Doctors and health groups have thrown their support behind a Greens plan to get rid of government-funded private health insurance rebates.
The rebate costs taxpayers $6 billion each year, and the Greens want that money injected into the public hospital system instead, labelling the rebate "unfair, inflationary and inefficient".
The Public Health Association said it was time the prime minister took another look at how that money could be better spent because the costs of the rebate far outweigh the benefits.
"This is effectively Robin Hood in reverse - taking from the poor and giving to the rich," the association's chief executive Michael Moore said.
"Australians have the right to equitable health care and this cannot be achieved by pouring money into the private health system."
Greens leader Richard Di Natale says figures from the Parliamentary Budget Office show the federal government could save as much as $10 billion over the next four years by dumping the private health insurance rebate.
It comes as state premiers and territory chief ministers begin arriving in Canberra to discuss how to prevent a looming hospital funding black hole.
Prime Minister Malcolm Turnbull will propose keeping activity-based funding and a national efficient price - the hospital funding model established under the former Labor government - reportedly offering the states $5 billion over four years.
The Abbott government's first budget sought to scrap that model from July 2017, with hospital funding to then be based on the inflation rate and population growth - an arrangement states and health professionals argue is unsustainable.
States and territories would then be allowed to raise income tax to fund hospitals themselves, under the proposal being put to leaders on Friday.
Senator Di Natale said the private health insurance rebate was a public policy disaster that had completely failed to achieve its stated objective of easing pressure on public hospitals.
He accused the government of trying to dump the public hospital funding crisis on states and territories in a "desperate act of political cowardice".
The Doctors Reform Society said the system was grossly unfair and needed to change.
Under the coalition government, the Medicare rebate was frozen, the public dental scheme underfunded and public hospitals left to struggle while billions are paid to the inefficient profit-driven private health insurance industry, they said.

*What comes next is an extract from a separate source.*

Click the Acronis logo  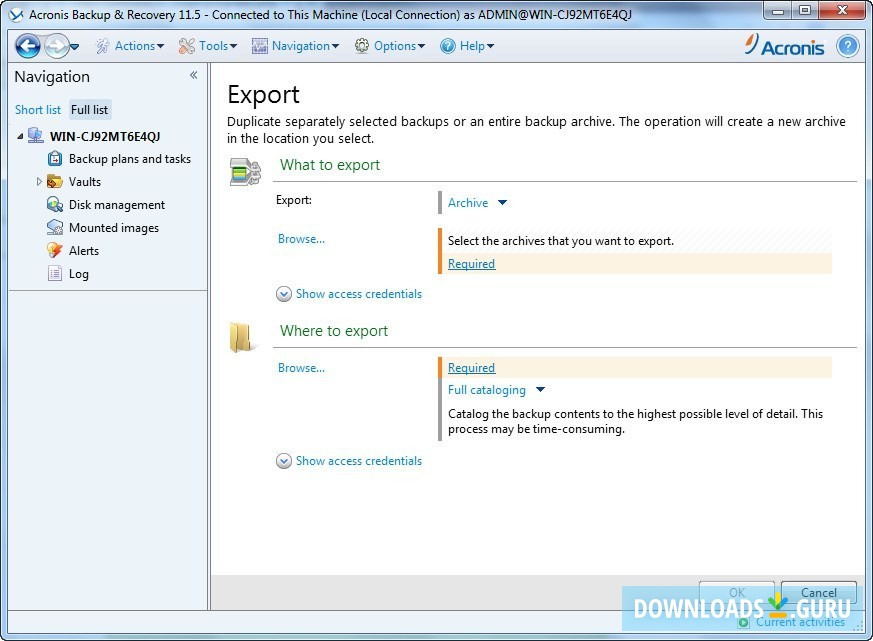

"Whilst it is encouraging to see the new prime minister talking about a tiny bit of extra money for the states to run public hospitals, the policies of underfunding the public system remain firmly in place," the group's Dr Tim Woodruff said.
Health Minister Sussan Ley rejected the idea.
"By encouraging people to invest in the cost of their own health in a private hospital, we take pressure off the public hospital system," she told ABC TV.